Et, reprenant sa voix naturelle :

— Je me suis couchée tard, hier ; c’est cela qui l’excite… Je me suis oubliée à causer avec Bébé Tuchard et Bébé Senelle ; nous parlions de Mme de Monroy qui expose au prochain Salon des œuvres d’une nudité révoltante, sous le prétexte que c’est académique. Comprenez-vous ça… des tableaux d’une pareille obscénité, conçus par une femme ? Je disais à Bébé Tuchard : — Elle a une hystérie du cerveau, c’est évident. Rien ne la retient ; on a beau refuser ses toiles, elle trouve le moyen de les caser chez les intransigeants. Et si vous aviez vu la dernière ! Croirait-on qu’il y a des gens pour acheter des choses semblables ? De véritables provocations à la morale. — Voilà pourtant ce qui a du succès aujourd’hui. C’est répugnant. Senelle m’assurait qu’on la surveillait… Elle inquiète, cette femme… — Tiens, vous partez ?

— Il est une heure moins cinq, madame.

— C’est juste. — Eh bien, ma petite, je n’ai pas pu vous obliger. Oh ! il fallait que ce fût une cause aussi sacrée que celle que vous m’avez divulguée pour que je me sois décidée. Sans cela vous n’auriez rien obtenu de Jenny Varlon.

Sabine marcha vers la porte, et se retournant d’un geste où le désespoir imprimait une roideur mécanique :

— Vous m’assurez, n’est-ce pas, qu’on ne peut pas venir maintenant ?

La vieille regarda Sabine et son masque sardonique se nuançait de férocité.

— On n’a jamais dû venir, répliqua-t-elle enfin, en coulant doucement sa main le long du corps de sa chienne, et en se passant la langue sur les lèvres.

Et comme Mme Raimbaut, atterrée, la fixait de ses yeux fous :

— Est-ce que vous croyez, continua-t-elle hypocritement, que j’aurais consenti à tromper un brave garçon comme votre mari pour sauver votre amant ? Non, non, ma belle ; j’ai voulu voir tout bonnement jusqu’où irait votre cynisme. Quand vous me regarderez comme si vous alliez me dévorer !… Je n’ai pas peur de vous, allez…

Sans proférer une syllabe, sans vouloir en entendre davantage, Mme Raimbaut gagna la porte, comme une ombre, ne se donnant point la peine de la refermer. Mme Varlon ne se soucia pas non plus de se lever pour prendre ce soin ; mais se retournant et haussant la voix :

— À présent, dit-elle, vous pouvez vous montrer, elle est partie.

Le rideau de l’alcôve se souleva, et M. Raimbaut en sortit, mais son visage ne trahissait aucune surprise.

— Allez donc pousser cette porte, mon ami, continua la vieille femme ; si je me lève, ça réveillera Léda.

M. Raimbaut exécuta ce qu’on lui demandait.

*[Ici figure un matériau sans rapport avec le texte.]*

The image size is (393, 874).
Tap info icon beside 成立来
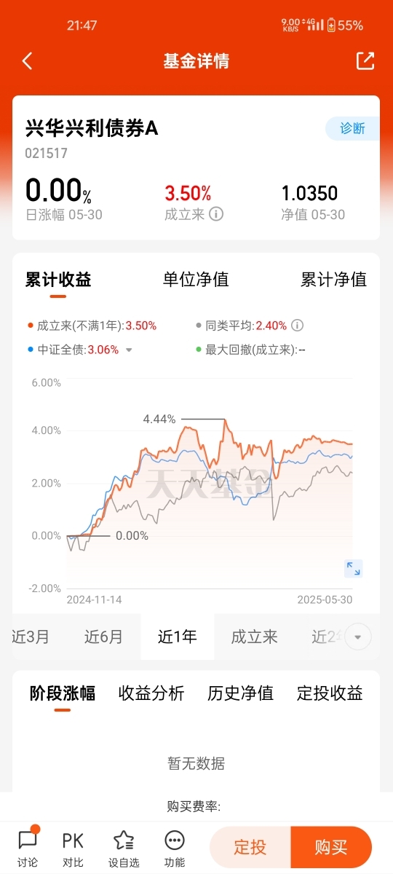pos(216,214)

— Eh bien ? interrogea la Varlon curieusement ; ma lettre vous a-t-elle trompé ? Devait-elle, oui ou non, se présenter ce matin pour se vendre ? Est-elle, oui ou non, la maîtresse de Duvicquet ?

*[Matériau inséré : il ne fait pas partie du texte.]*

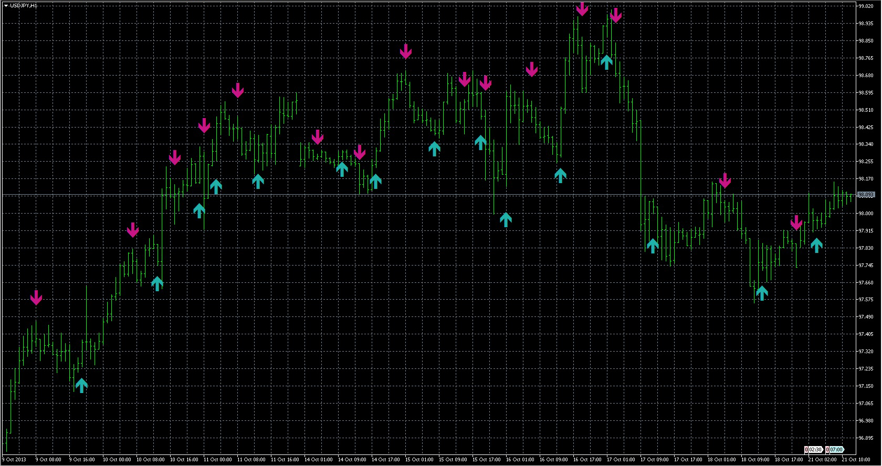Click the cyan 07:00 time tag
The height and width of the screenshot is (466, 882).
[836, 450]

— Je n’ai pas besoin de m’attaquer à cet homme, répliqua Raimbaut. J’espère que la correctionnelle ou la Cour d’assises me vengeront. Quant à sa concubine… un procès en adultère ne retomberait jamais que sur moi. Si sa conduite, dans l’avenir, offre des apparences de folie, je demanderai son internement ; pour moi, je prendrai ce soir le train de Douvres, et je serai à Londres après-demain.

Il était trois heures de l’après-midi, lorsque M. Raimbaut quittait Jenny Varlon.

— À un de ces jours ! fit-il en forme de promesse et en lui serrant la main. Je n’oublierai pas que vous m’avez dessillé les yeux. Merci.